情報の活用:
a) 長時間労働と健康についての文章のうち、「仮に、健康を維持するための睡」を含む語句で始まり「に充てていることになります。」で終わる部分を、一字も変えずに返してください。
b) 長時間労働と健康についての文章の続きを、最後に示された文の後から書き足してください。

抜粋文:

++++++++++++++++++++

仮に、健康を維持するための睡眠に8時間、食事、入浴、掃除、洗濯、買い物などの家事に最低4時間、家族だんらん、テレビ、読書、趣味、交際などの余暇に3〜4時聞必要だとすると、日々の生活の糧を得る労働に関わる時間は残りの8〜9時間という計算になります。
しかし、現代の日本では、通勤時間を含めると労働時間が9時間を超えてしまう人が大多数だと思います。つまり、多くの人は他の生活時間を削って労働時間に充てていることになります。
長時間労働は健康的な生活習慣に悪影響
過剰な労働時間が短時間あるいは短期間であれば許容できますが、長時間あるいは長期間になると問題です。長時間労働は、健康的な生活習慣を大きく浸食し、働く人の健康状態に悪影響を及ばすからです。
このように、労働時間を含む労働条件(どんな働き方をしているか)について評価することは、生活習慣を再点検するためにも有用であり、予防医学上大きな意義があります。
発症と関連する労働条件
仕事がきつく、裁量の自由がないと発症の恐れ
筆者らは、心筋梗塞患者56人と健康者112人を対象として、労働条件について聴き取り調査をし比較しました。その結果、統計学的にみて発症危険率が高かったのは12因子でした(表2)。

++++++++++++++++++++

保存された項目
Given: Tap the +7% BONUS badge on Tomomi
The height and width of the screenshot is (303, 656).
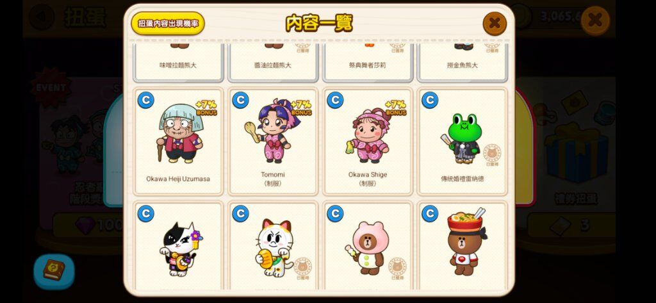Looking at the screenshot, I should click(x=301, y=108).
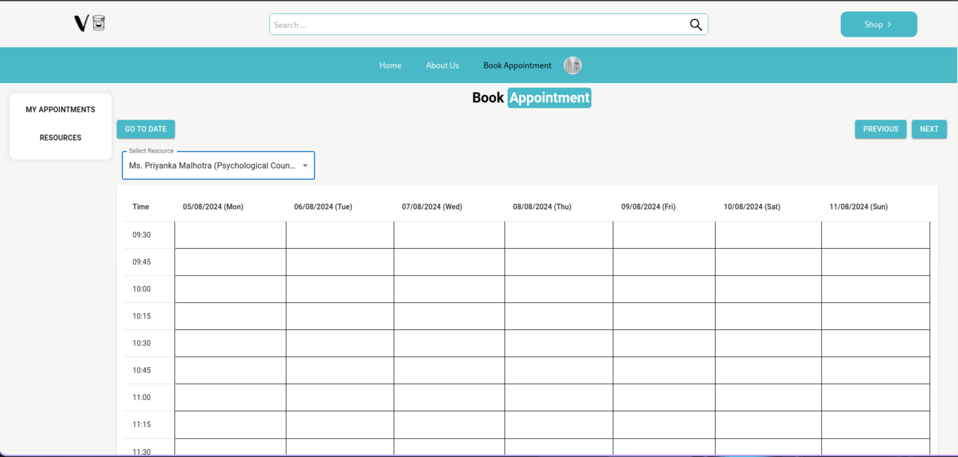
Task: Focus the Search text field
Action: coord(478,25)
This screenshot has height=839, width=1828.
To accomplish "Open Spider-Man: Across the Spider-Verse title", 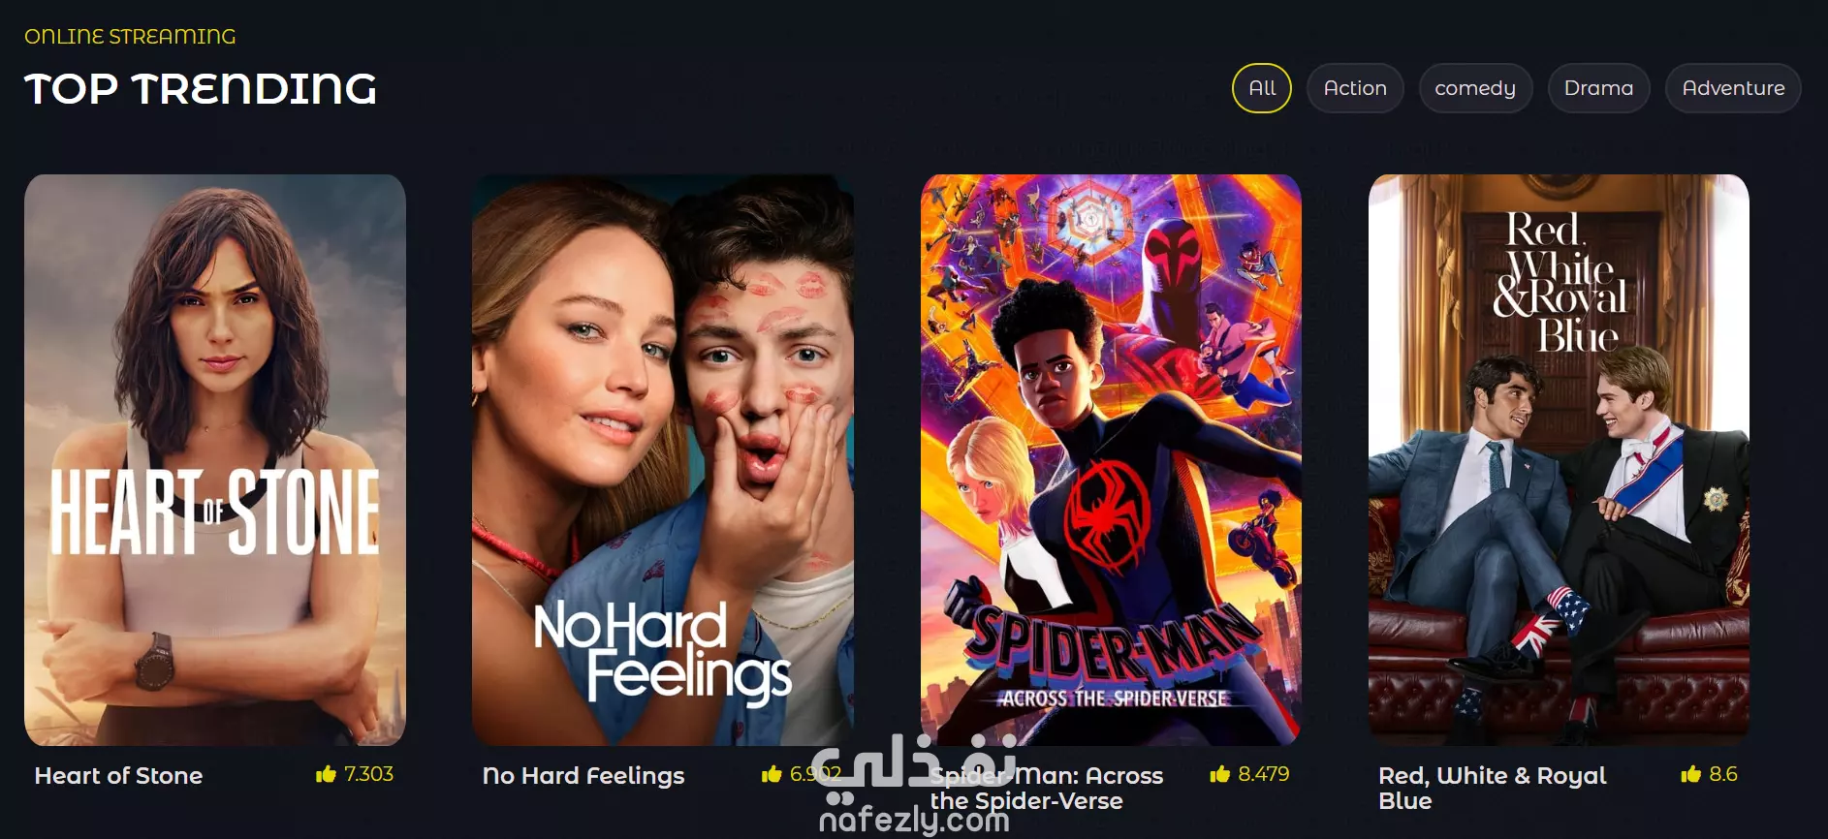I will (x=1047, y=788).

++++++++++++++++++++

課題への回答:
a)
仮に、健康を維持するための睡眠に8時間、食事、入浴、掃除、洗濯、買い物などの家事に最低4時間、家族だんらん、テレビ、読書、趣味、交際などの余暇に3〜4時聞必要だとすると、日々の生活の糧を得る労働に関わる時間は残りの8〜9時間という計算になります。
しかし、現代の日本では、通勤時間を含めると労働時間が9時間を超えてしまう人が大多数だと思います。つまり、多くの人は他の生活時間を削って労働時間に充てていることになります。

b)
カラセクらはスウェーデンの労働者を対象とした大規模な研究を行い「仕事の負担度が高く、裁量の自由度が低い場合に冠動脈疾患の発症危険率が高くなる」ことを報告しています。筆者らの研究においても患者群の特徴として、労働時間が長く、休暇が少なく、労働が身体的・精神的にきついなど「仕事の負担度が高く」、仕事の内容やペ−スを自分で決める権限がないなど「裁量の自由度が低い」状況がみとめられています。
社会的支援度が高いと病気発症危険率は低下
また、ジョンソンらは仕事の負担度、裁量の自由度に社会的支援度を追加した3次元モデルを提出し「社会的支援度が高い場合には冠動脈疾患の発症危険率が低くなる」ことを確認しています。筆者らの研究においても患者群では頼りになる上司がいない、仕事上の困難や悩みなどを家族に話さないなどの傾向があり、社会的(技術的、情緒的)支援が乏しい状況がみとめられています。
このように日本の労働者を対象とした研究においても、ジョンソンらと同種の3次元モデル(高負担、低自由、低支援が複合したとき危険率が最大になる)に対応した因子がみとめられたことは、予防対策上きわめて意義が深いと考えられます。
おわりに
働き過ぎずマイペース、しかも1人で悩まない
心筋梗塞の発症を予防するには、高血圧、高脂血症、糖尿病などを早期に発見し、治療・管理することに加えて、個人のレベルで生活習慣を見直していくことが必要です。その生活習慣に深い影響を与える日々の労働の在り方として(1)仕事の負担度を軽減すること(働き過ぎに注意する)(2)裁量の自由度を高めること(マイぺースを心掛ける)(3)社会的支援を充実させること(職場や家庭での人間関係を良好にし、1人で悩まない)、などの点に留意することは心筋梗塞の予防対策として有効であると考えます。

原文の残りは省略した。